[PROBLEM] Can you retype all of the data below word for word, leaving out the pictures?

___

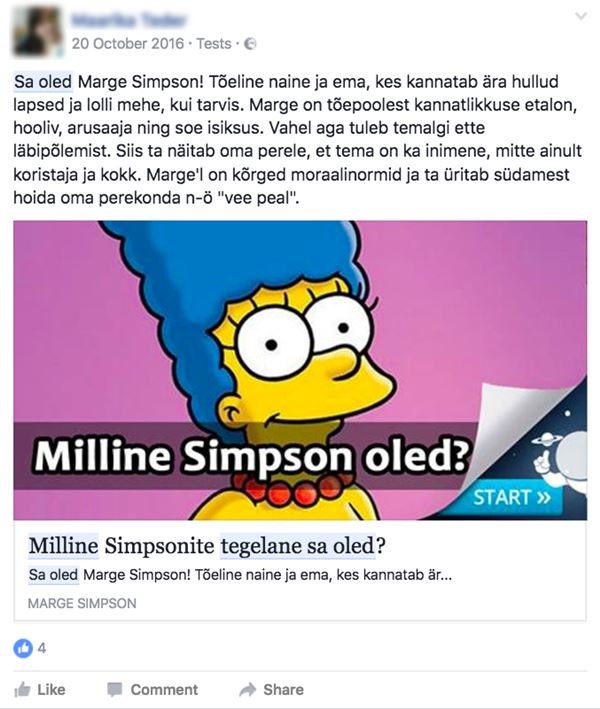Click the Marge Simpson quiz image
The width and height of the screenshot is (600, 709).
(x=300, y=370)
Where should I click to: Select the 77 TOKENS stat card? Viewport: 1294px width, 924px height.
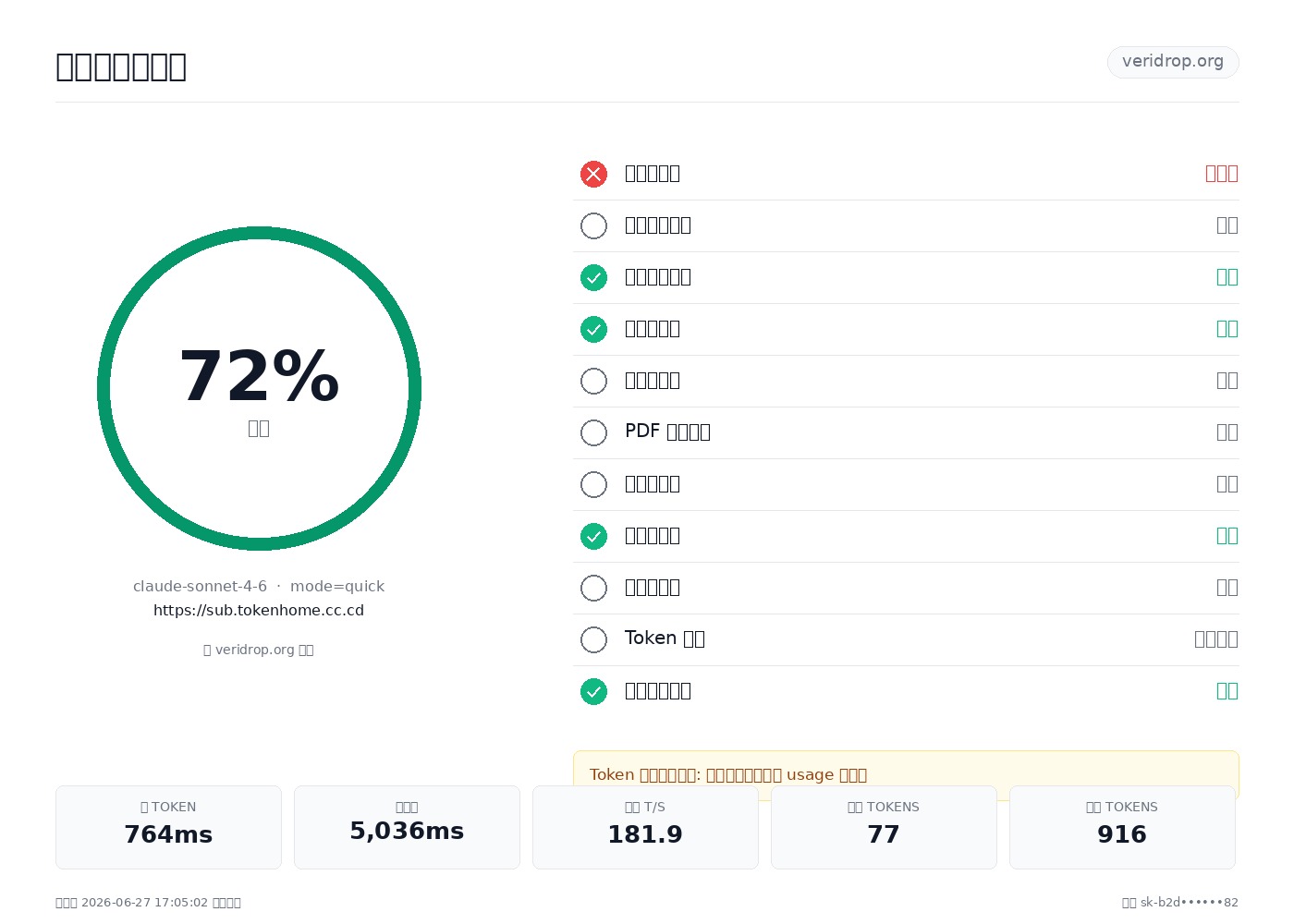click(x=884, y=827)
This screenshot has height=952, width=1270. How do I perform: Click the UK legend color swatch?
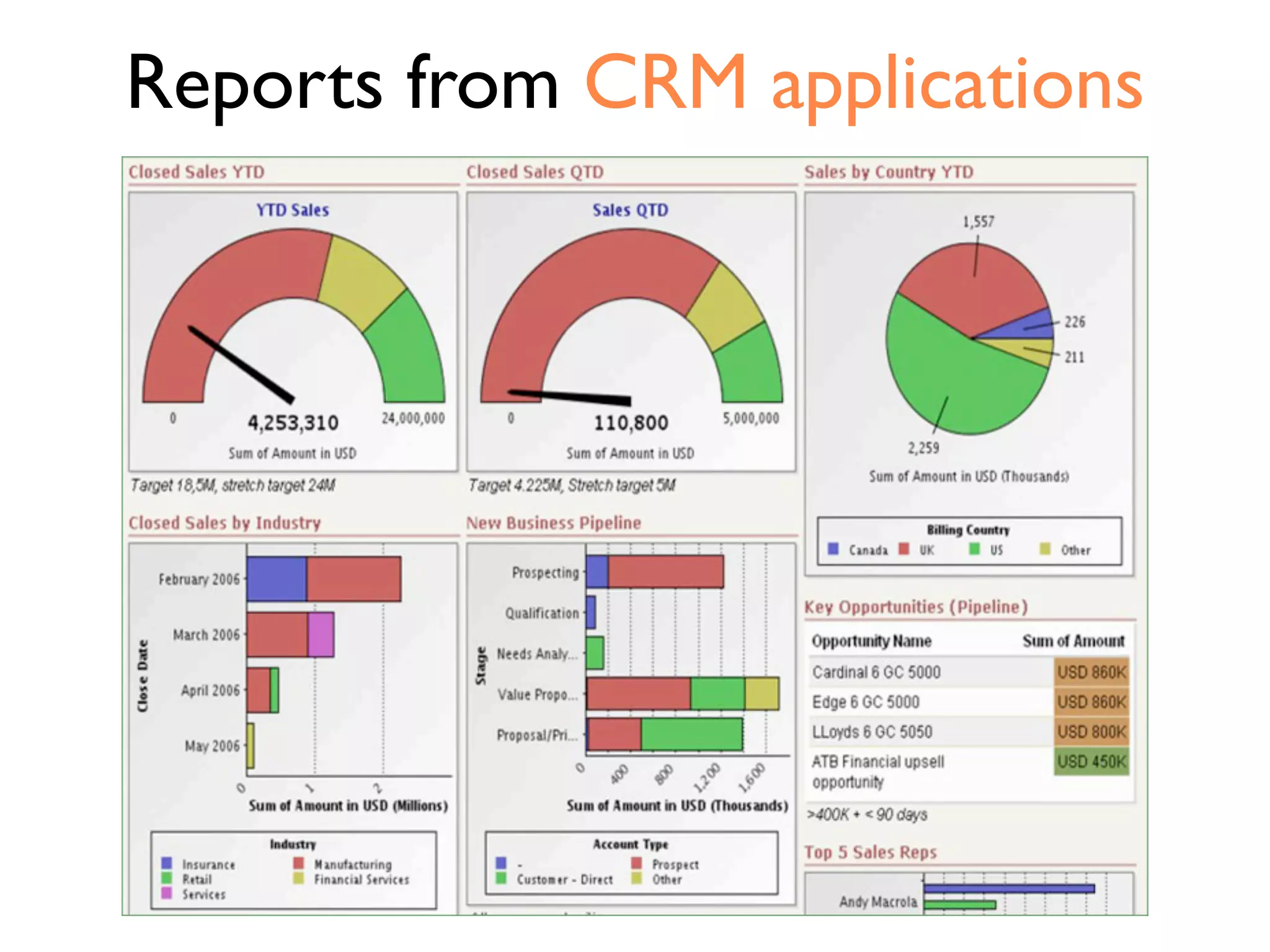click(x=904, y=549)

___

[TASK ANSWER]
Click the Marge Simpson quiz image
The width and height of the screenshot is (600, 709).
(x=300, y=370)
Where should I click to: Select the 77 TOKENS stat card? Viewport: 1294px width, 924px height.
click(x=884, y=827)
This screenshot has height=952, width=1270. How do I perform: Click the UK legend color swatch?
click(x=904, y=549)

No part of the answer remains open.